Senator Reed Calls Wall Street a ‘Casino’ in Tuesday’s Senate Hearing

By Pam Martens and Russ Martens: July 9, 2014

Senator Jack Reed Calls Wall Street a 'Casino' at July 8, 2014 Senate Hearing on Market Structure

Senator Jack Reed Calls Wall Street a ‘Casino’ at July 8, 2014 Senate Hearing on Market Structure

Wall Street awoke to a big problem this morning. Their army of physicists designing artificial intelligence algorithms to skim money from millions of trades undertaken by the pensions and mutual funds owned by the average American may not be smart enough for a brand new form of competition.

That brand new competition is a group of Senators whose brains are rapidly gathering asymmetric information on the dirty dealings of Wall Street by clustering key Wall Street executives and experts into hearing panels and then drilling down for how things are really operating today at the stock exchanges, in the dark pools, and in the “casinos” run by the high frequency traders.

Equally important, by taking first-hand testimony at this series of hearings, the U.S. Senate is acknowledging two things: the Securities and Exchange Commission has dropped the ball and the Senate no longer trusts that regulator to deal with the problem or provide it with accurate information.

Senator Jack Reed demonstrated how exquisitely this learning curve is working with this insightful statement at yesterday’s hearing before the Senate Banking Committee:

Senator Reed: “The market has changed. The old fashioned nostalgic view of the stock market is capital formation. That’s where you form capital which ultimately created jobs. Now it’s about trading. I’m struck. John Bogle, who will know more about this stuff than I will ever, made a speech a few months ago in April and he said, you know, the numbers tell a story: $56 trillion per year in trading volume as investors buy from and sell to one another, minute after minute, day after day, year after year. That $56 trillion of trading volume dwarfs the capital formation total of $270 billion. Result: short term trading on Wall Street’s casino represents 99.5 percent of the market’s activity and long term capital formation – which is the small investor putting money in hoping that some day it will pay for college for the kids – is just a side show really…The market itself, as he says, it’s a casino.”

In that April 28, 2014 speech, Bogle, the founder of the giant mutual fund family, Vanguard, provided a broader indictment of today’s Wall Street casino, stating:

“But it is only capital formation that adds value to our society.
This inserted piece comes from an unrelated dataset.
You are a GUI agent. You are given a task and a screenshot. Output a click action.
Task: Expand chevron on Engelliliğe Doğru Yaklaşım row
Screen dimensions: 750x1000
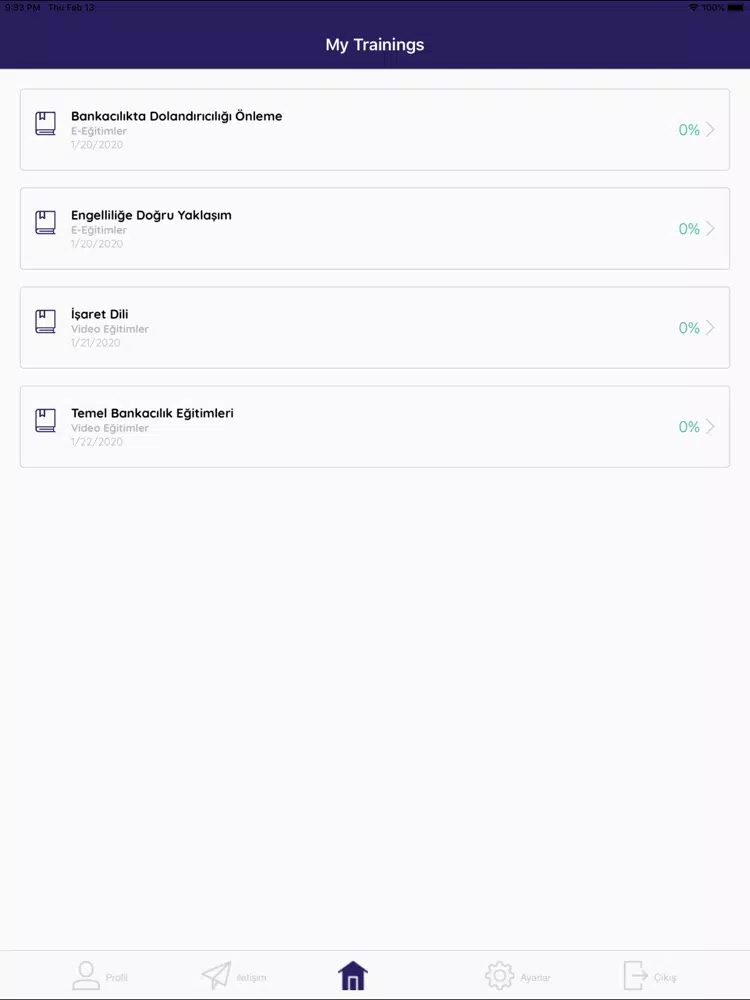(710, 228)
Trading, by definition, subtracts value. Indeed, the casino mentality remains in the catbird seat of finance. Is that good or bad for investors and for our society? As Nobel Laureate in Economic Sciences and New York Times columnist Paul Krugman recently put it, “society is devoting an ever-growing share of its resources to financial wheeling and dealing, while getting little or nothing in return.”

“I might go even further, and suggest that we are getting less than nothing in return. More broadly, be warned by these words of wisdom from the great British economist John Maynard Keynes in 1936:  ‘When enterprise becomes a mere bubble on a whirlpool of speculation, the position is serious. For when the capital development of a country becomes a by-product of the activities of a casino, the job is likely to be ill-done.’ ”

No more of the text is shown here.